» **Dokumentausschnitt**:
══════
Angesichts der stagnierenden Situation mehren sich die kritischen Stimmen: Am Sonntag schrieb die Oppositionsführerin Judith Collins auf Twitter, dass die Ausbreitung der Fälle sowie die steigende Zahl nicht miteinander verbundener Fälle Beweise dafür seien, dass die derzeitigen Methoden der Eliminierungsstrategie nicht mehr funktionieren würden. „Ein neuer Ansatz ist dringend erforderlich“, forderte die Politikerin. In einem Interview mit dem „Guardian“hatte Collins zuvor Optionen wie schnelle Antigen- und Speicheltests, verbesserte Kontaktverfolgung und speziell gebaute Quarantäne-Einrichtungen vorgeschlagen. „Sie haben am Steuer ein wenig geschlafen“, sagte sie über die derzeitige Regierung unter Premierministerin Jacinda Ardern.
In einem weiteren Tweet am Sonntag kritisierte Collins zudem, dass die Regierung keine wirkliche Exit-Strategie habe. Gleichzeitig verwies sie auf den Öffnungsplan ihrer eigenen Partei, der Nationals (siehe Infokasten).
Während die Oppositionspartei die Öffnung des Landes von der Impfrate abhängig machen möchte, hat Neuseelands Premierministerin Jacinda Ardern andere Pläne.
Judith Collins Oppositionsführerin, über die derzeitige Regierung unter Premierministerin Jacinda Ardern
Bereits Mitte August schlug sie einen Stufenplan vor, um die Grenzen des Landes wieder zu öffnen. Dabei sollte ein Pilotprojekt helfen, um ab 2022 einen Plan für geimpfte Neuseeländer zu erstellen, die einen internationalen Urlaub planen. Ab Anfang nächsten Jahres will sich das Land eigentlich auch für geimpfte Reisende aus Niedrigrisikoländern öffnen und ihnen die Einreise ohne Quarantäne ermöglichen. Für Reisende aus Ländern mit mittlerem Risiko, für Urlauber aus Hochrisikoländern oder solche, die nicht geimpft sind, sollte es QuarantäneAngebote geben, so hieß es.
══════
» **Ihre Aufgaben**:
1. Geben Sie aus dem Dokumentausschnitt zu Neuseelands Corona-Politik den Abschnitt von „Angesichts der stagnierenden“ bis einschließlich „Premierministerin Jacinda Ardern.“ wortgetreu wieder.
2. Fassen Sie den Absatz des Dokumentausschnitts, der mit „Bereits Mitte August schlug sie“ beginnt, als Stichpunktliste zusammen und erhalten Sie dabei die wesentlichen Fakten.

» **Verfügbare Daten**:
══════
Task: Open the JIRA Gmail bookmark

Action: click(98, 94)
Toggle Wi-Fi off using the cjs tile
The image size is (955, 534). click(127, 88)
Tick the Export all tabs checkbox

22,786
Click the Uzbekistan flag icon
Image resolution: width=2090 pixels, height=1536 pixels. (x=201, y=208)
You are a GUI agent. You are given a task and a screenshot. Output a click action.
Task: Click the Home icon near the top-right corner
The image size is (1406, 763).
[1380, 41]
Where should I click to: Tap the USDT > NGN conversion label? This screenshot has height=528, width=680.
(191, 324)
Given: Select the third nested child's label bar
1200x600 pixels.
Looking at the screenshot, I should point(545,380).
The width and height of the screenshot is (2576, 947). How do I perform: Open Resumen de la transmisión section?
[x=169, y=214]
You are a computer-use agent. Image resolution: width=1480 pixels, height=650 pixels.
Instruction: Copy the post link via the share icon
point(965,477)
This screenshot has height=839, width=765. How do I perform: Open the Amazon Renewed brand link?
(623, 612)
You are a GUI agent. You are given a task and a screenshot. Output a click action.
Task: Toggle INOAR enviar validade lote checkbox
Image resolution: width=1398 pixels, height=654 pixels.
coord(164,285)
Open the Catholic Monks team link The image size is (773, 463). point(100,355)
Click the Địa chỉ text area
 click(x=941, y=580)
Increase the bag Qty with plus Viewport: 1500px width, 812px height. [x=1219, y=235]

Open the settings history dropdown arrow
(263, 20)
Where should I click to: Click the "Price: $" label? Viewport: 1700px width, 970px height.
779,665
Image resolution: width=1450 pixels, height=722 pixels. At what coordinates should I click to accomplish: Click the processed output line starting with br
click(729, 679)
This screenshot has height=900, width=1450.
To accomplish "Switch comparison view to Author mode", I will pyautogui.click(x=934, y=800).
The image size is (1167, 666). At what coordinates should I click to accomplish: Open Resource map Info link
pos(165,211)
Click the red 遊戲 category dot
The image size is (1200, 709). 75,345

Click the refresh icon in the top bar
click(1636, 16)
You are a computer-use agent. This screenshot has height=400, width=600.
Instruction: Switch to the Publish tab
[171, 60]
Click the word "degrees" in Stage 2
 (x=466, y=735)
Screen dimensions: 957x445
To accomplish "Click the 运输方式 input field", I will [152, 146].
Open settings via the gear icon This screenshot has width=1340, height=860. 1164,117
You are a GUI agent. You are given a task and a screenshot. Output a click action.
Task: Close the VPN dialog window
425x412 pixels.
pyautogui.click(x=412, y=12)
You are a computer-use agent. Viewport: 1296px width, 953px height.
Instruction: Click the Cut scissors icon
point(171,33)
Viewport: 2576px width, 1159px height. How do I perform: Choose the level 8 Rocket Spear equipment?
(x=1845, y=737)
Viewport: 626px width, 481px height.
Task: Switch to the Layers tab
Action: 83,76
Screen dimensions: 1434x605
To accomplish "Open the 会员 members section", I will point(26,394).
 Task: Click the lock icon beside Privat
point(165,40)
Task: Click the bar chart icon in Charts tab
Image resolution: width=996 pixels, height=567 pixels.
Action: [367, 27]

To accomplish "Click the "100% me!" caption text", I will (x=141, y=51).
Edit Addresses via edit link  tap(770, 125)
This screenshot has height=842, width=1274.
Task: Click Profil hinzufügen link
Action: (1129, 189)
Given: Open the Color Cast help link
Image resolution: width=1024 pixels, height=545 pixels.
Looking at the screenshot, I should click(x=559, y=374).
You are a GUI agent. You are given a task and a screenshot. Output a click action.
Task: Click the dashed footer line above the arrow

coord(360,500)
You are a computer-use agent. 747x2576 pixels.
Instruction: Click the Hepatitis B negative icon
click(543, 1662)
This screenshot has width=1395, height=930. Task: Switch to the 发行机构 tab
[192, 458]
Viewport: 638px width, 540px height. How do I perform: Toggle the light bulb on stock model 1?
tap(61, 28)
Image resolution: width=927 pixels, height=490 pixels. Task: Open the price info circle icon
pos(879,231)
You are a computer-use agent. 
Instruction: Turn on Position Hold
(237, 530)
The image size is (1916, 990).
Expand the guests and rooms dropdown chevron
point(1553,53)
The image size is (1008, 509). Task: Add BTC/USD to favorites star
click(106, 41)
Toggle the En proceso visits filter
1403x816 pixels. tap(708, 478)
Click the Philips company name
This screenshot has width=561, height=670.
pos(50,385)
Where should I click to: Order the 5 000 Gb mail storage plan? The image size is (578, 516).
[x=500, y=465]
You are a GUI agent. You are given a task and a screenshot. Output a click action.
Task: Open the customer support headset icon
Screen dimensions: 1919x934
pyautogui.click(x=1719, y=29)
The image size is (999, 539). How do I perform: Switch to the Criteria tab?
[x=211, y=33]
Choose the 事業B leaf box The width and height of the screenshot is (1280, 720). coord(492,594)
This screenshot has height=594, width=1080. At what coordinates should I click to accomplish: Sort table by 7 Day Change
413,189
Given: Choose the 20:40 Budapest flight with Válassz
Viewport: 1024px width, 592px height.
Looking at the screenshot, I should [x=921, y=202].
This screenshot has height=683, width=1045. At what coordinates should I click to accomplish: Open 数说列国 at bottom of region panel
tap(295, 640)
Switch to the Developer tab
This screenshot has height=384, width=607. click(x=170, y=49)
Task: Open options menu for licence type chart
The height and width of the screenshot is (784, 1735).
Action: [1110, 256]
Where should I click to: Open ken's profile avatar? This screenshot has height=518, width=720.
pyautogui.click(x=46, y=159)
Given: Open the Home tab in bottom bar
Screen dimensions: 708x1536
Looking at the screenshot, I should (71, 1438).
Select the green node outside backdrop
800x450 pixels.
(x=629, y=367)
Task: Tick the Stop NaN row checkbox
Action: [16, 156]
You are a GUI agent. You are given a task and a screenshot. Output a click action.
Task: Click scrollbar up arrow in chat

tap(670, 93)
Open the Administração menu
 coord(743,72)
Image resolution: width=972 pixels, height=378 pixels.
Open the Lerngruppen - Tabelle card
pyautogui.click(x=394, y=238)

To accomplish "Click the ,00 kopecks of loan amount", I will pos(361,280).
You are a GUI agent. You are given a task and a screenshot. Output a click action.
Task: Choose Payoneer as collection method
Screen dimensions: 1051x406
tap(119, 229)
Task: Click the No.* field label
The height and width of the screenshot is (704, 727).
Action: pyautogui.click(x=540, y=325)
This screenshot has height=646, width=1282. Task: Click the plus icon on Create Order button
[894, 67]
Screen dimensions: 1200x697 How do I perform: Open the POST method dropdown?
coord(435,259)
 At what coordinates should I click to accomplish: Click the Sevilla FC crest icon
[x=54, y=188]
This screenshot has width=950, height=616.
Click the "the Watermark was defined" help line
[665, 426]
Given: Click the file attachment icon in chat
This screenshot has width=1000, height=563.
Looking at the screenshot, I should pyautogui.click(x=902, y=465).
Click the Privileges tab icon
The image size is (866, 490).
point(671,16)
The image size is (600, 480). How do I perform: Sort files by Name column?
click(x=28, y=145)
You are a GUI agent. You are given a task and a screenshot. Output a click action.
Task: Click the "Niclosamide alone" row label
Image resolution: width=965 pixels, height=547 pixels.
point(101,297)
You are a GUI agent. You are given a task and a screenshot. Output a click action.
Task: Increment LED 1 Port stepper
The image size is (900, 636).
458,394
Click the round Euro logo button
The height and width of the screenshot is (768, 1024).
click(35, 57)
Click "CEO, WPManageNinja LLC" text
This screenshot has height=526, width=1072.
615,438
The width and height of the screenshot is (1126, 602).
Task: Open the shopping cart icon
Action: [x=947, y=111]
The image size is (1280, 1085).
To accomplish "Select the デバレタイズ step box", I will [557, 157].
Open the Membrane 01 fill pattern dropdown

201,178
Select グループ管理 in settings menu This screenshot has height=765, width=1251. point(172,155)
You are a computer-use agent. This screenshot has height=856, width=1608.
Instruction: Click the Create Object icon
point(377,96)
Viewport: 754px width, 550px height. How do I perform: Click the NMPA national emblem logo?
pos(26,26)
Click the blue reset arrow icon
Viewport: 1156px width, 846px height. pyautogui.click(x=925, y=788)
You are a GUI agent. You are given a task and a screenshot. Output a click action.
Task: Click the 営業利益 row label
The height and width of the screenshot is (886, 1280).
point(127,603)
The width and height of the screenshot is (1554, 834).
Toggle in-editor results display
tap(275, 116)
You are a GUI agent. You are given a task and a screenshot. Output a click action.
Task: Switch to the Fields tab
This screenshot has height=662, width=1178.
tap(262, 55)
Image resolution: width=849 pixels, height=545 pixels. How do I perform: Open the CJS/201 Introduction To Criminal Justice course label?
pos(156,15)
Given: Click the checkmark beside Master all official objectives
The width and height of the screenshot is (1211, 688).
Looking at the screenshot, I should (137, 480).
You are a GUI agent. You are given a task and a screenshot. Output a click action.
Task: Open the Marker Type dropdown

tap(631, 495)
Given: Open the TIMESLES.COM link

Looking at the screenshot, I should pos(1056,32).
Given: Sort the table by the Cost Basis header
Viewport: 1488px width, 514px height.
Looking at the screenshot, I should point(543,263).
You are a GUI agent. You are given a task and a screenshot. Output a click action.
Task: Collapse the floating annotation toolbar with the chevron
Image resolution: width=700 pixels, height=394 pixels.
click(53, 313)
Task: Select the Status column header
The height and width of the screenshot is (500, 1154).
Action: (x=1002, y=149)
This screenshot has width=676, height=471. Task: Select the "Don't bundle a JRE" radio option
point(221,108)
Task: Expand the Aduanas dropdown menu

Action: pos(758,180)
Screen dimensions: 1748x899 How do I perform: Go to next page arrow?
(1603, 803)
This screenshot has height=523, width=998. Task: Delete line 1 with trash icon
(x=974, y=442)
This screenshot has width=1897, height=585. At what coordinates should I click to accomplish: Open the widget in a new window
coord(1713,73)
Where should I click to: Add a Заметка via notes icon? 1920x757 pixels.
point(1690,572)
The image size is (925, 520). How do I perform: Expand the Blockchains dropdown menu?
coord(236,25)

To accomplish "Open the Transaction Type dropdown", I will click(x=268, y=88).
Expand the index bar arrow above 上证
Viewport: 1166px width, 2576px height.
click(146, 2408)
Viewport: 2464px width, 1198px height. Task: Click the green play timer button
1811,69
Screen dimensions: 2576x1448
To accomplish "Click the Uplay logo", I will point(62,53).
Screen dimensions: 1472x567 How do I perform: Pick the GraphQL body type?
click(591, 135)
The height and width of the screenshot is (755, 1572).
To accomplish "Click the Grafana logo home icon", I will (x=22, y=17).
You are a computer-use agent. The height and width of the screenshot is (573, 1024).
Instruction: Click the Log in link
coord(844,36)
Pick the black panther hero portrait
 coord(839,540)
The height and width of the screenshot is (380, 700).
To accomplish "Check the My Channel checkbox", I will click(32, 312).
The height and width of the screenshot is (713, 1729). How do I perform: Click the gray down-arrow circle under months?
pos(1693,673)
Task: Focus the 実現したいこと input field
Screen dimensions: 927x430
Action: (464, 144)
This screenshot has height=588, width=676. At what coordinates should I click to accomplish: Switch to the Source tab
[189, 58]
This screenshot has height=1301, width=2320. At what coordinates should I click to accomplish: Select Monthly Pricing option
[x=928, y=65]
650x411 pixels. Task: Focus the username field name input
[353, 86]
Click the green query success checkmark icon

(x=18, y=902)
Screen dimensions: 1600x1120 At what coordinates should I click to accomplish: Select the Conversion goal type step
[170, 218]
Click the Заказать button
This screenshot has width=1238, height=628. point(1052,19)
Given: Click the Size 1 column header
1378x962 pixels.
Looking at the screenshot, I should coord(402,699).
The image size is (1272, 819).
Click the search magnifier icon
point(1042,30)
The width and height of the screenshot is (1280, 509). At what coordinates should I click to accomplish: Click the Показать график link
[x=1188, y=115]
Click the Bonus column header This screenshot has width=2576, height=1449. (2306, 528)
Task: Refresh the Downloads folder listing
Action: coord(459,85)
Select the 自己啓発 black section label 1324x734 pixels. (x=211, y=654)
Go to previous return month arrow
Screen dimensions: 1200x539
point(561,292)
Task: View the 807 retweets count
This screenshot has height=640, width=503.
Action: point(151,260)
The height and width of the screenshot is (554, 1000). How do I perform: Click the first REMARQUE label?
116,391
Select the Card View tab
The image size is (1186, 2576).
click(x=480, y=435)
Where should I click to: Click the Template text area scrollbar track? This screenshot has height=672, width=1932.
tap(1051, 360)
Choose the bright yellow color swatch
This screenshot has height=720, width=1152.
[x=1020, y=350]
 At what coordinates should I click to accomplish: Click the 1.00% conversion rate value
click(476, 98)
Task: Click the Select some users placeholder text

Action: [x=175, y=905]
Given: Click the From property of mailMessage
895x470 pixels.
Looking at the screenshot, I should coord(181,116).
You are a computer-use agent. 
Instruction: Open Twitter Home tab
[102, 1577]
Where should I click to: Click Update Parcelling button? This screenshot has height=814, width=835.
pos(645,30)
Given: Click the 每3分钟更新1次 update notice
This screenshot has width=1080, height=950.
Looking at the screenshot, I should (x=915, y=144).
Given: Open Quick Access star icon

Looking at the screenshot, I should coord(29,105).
══════
» **Lösungen**:
1.
Angesichts der stagnierenden Situation mehren sich die kritischen Stimmen: Am Sonntag schrieb die Oppositionsführerin Judith Collins auf Twitter, dass die Ausbreitung der Fälle sowie die steigende Zahl nicht miteinander verbundener Fälle Beweise dafür seien, dass die derzeitigen Methoden der Eliminierungsstrategie nicht mehr funktionieren würden. „Ein neuer Ansatz ist dringend erforderlich“, forderte die Politikerin. In einem Interview mit dem „Guardian“hatte Collins zuvor Optionen wie schnelle Antigen- und Speicheltests, verbesserte Kontaktverfolgung und speziell gebaute Quarantäne-Einrichtungen vorgeschlagen. „Sie haben am Steuer ein wenig geschlafen“, sagte sie über die derzeitige Regierung unter Premierministerin Jacinda Ardern.

2.
- Mitte August: Vorschlag eines Stufenplans zur Wiederöffnung der Landesgrenzen
- Pilotprojekt als Grundlage für einen Plan ab 2022 für geimpfte Neuseeländer mit internationalen Urlaubsplänen
- Ab Anfang nächsten Jahres: Einreise ohne Quarantäne für geimpfte Reisende aus Niedrigrisikoländern
- Quarantäneangebote vorgesehen für:
  - Reisende aus Ländern mit mittlerem Risiko
  - Urlauber aus Hochrisikoländern
  - Nicht geimpfte Reisende